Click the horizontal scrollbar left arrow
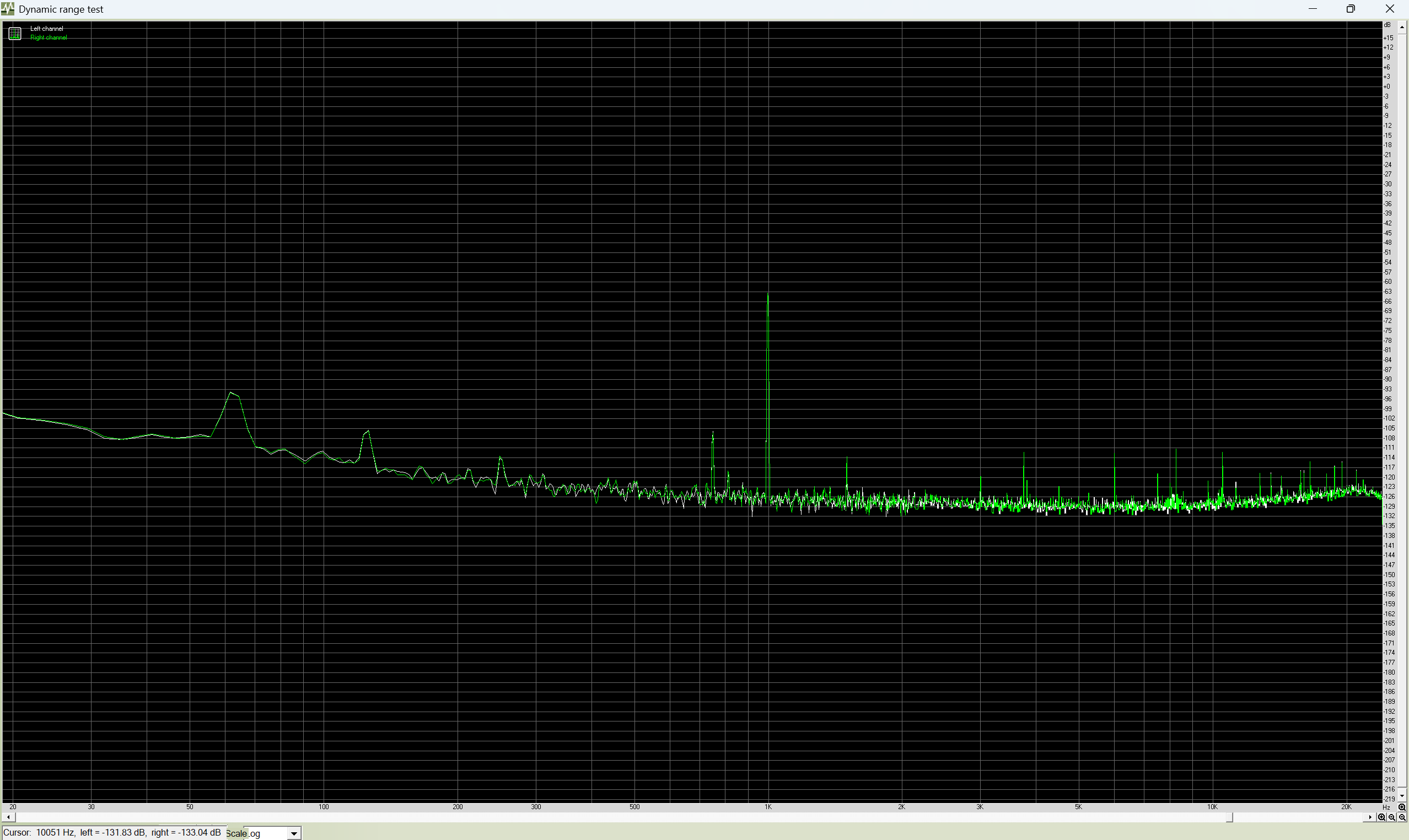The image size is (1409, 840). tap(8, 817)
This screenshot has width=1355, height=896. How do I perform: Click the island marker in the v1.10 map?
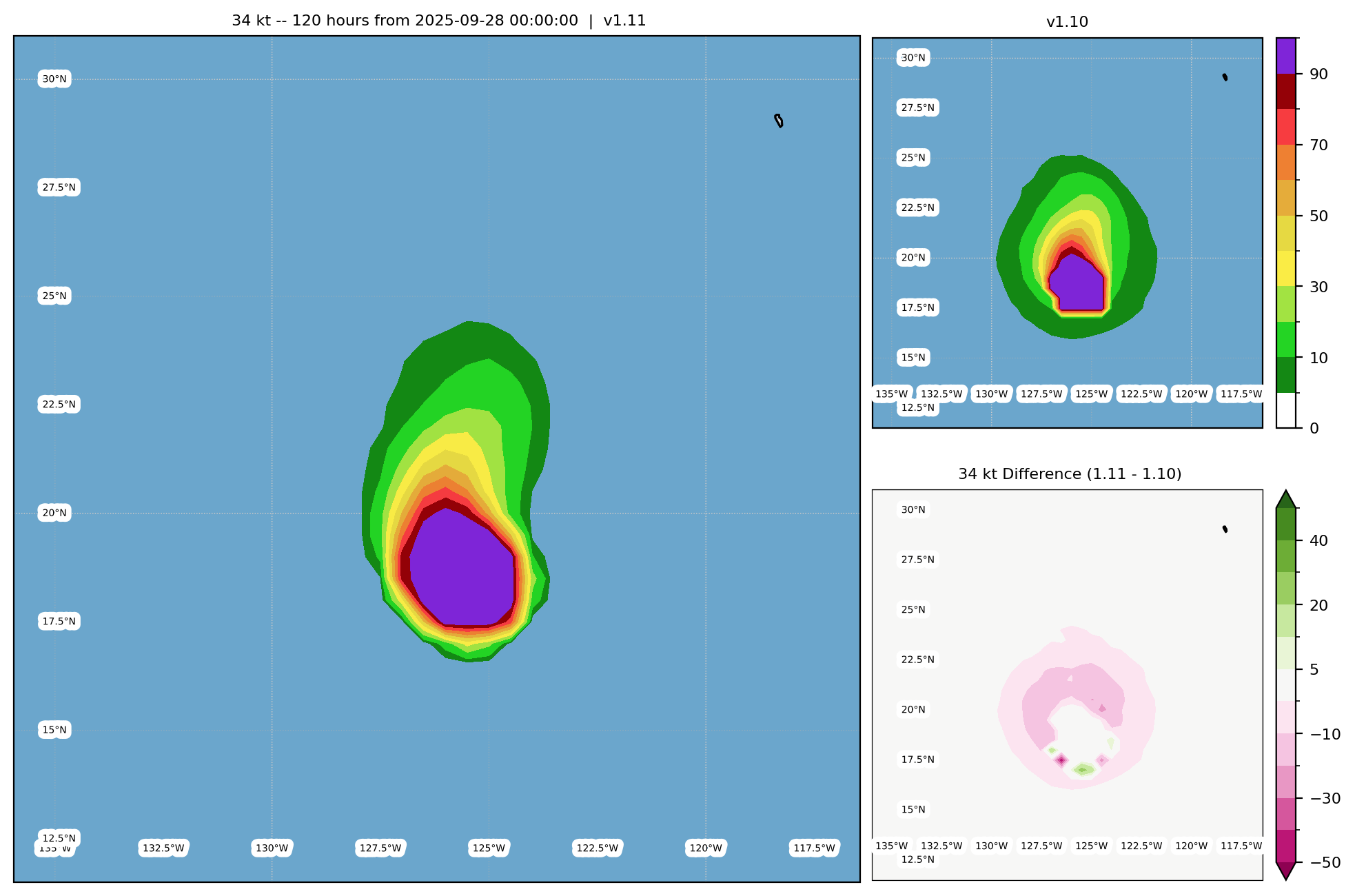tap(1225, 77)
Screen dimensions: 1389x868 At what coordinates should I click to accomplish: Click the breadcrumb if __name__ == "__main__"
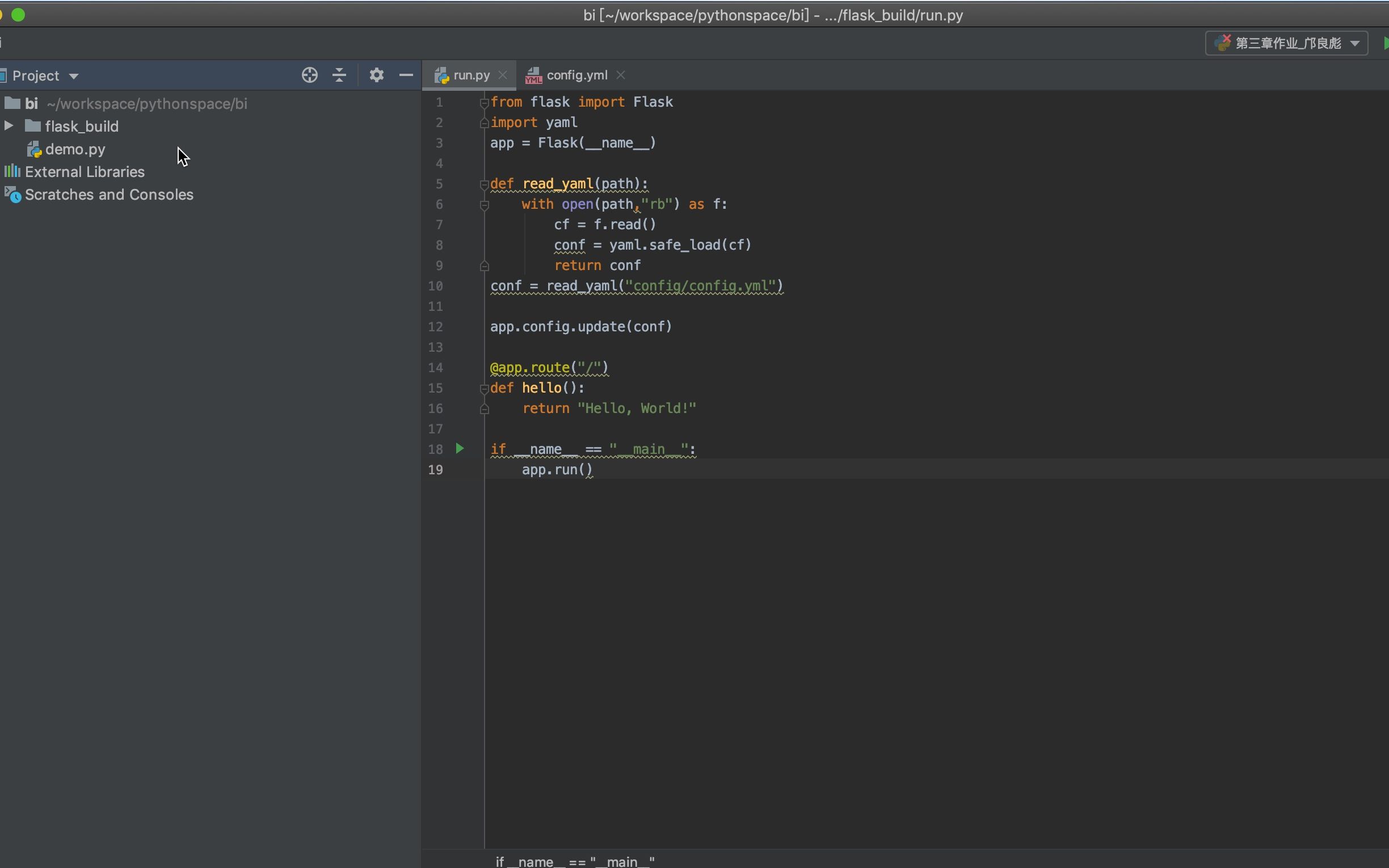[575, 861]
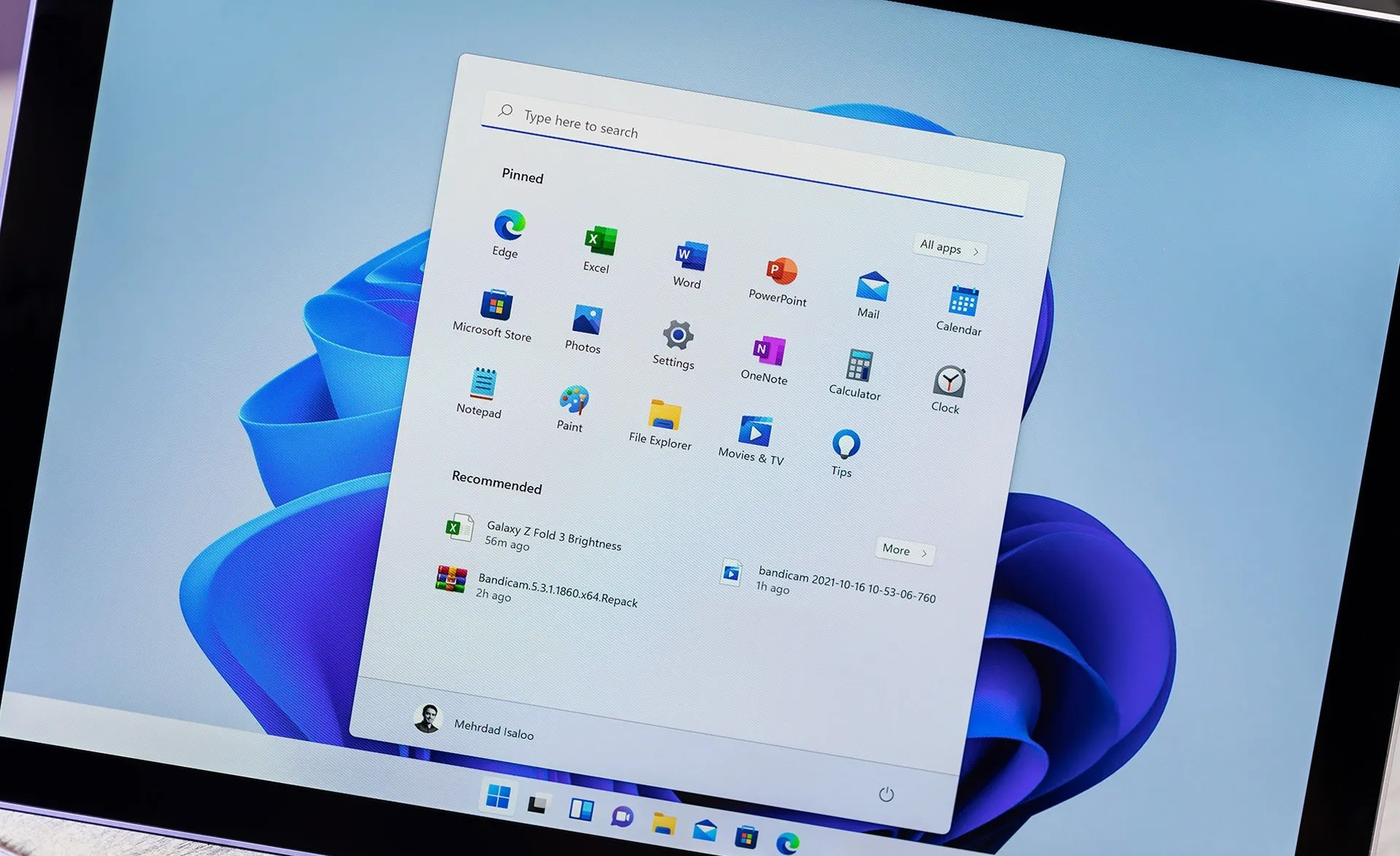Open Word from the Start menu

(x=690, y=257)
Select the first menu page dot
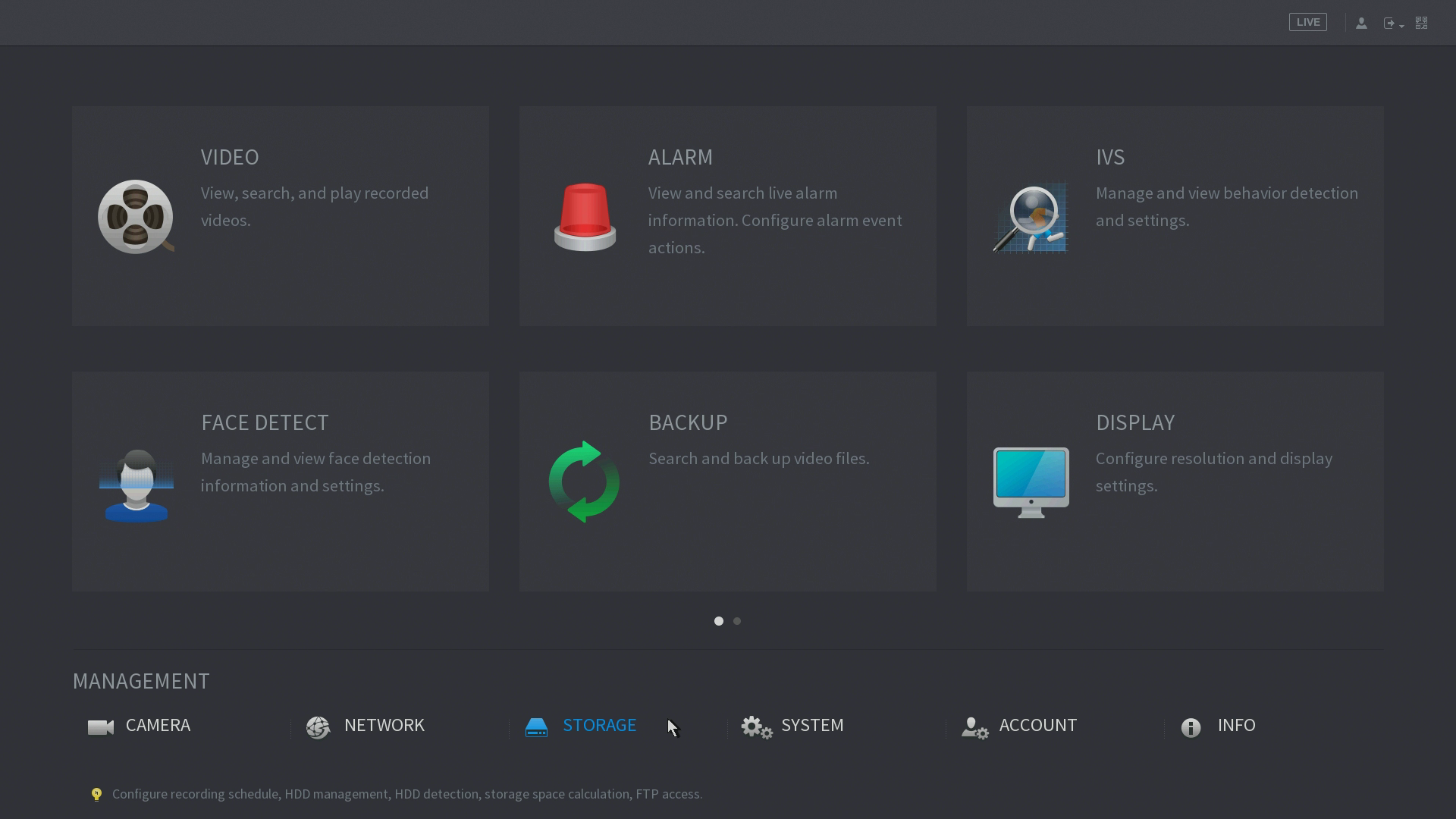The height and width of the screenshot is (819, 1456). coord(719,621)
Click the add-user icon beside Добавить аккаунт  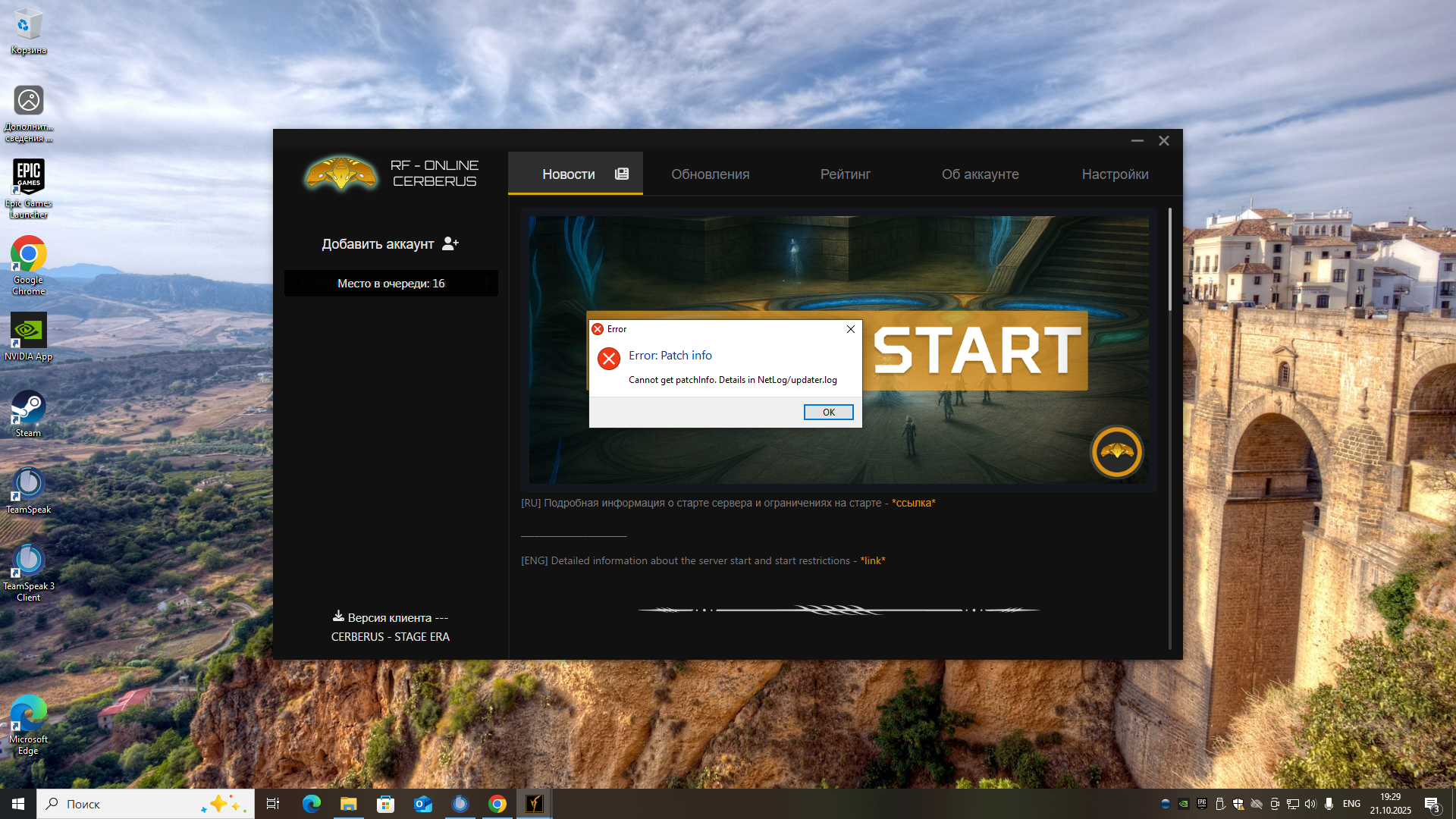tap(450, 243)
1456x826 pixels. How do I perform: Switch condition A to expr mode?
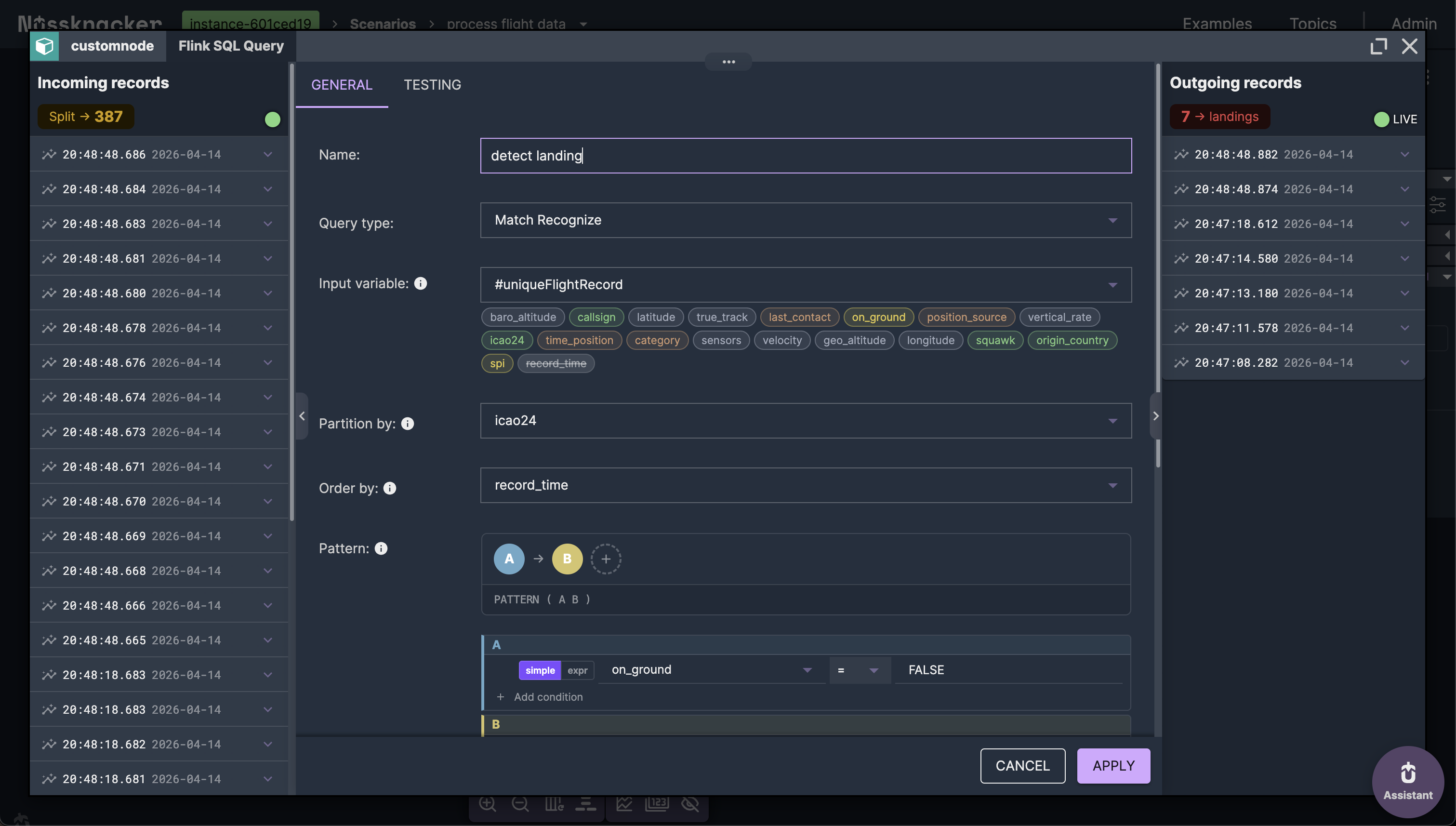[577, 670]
========================
WORK ORDER: Starting at the line with "1456x826 pixels. How", output each line through the final one of the listing above, and nothing else. Pictures are to be left out.

RESULT OF THE EXERCISE:
1456x826 pixels. How do I perform: Switch condition A to expr mode?
[577, 670]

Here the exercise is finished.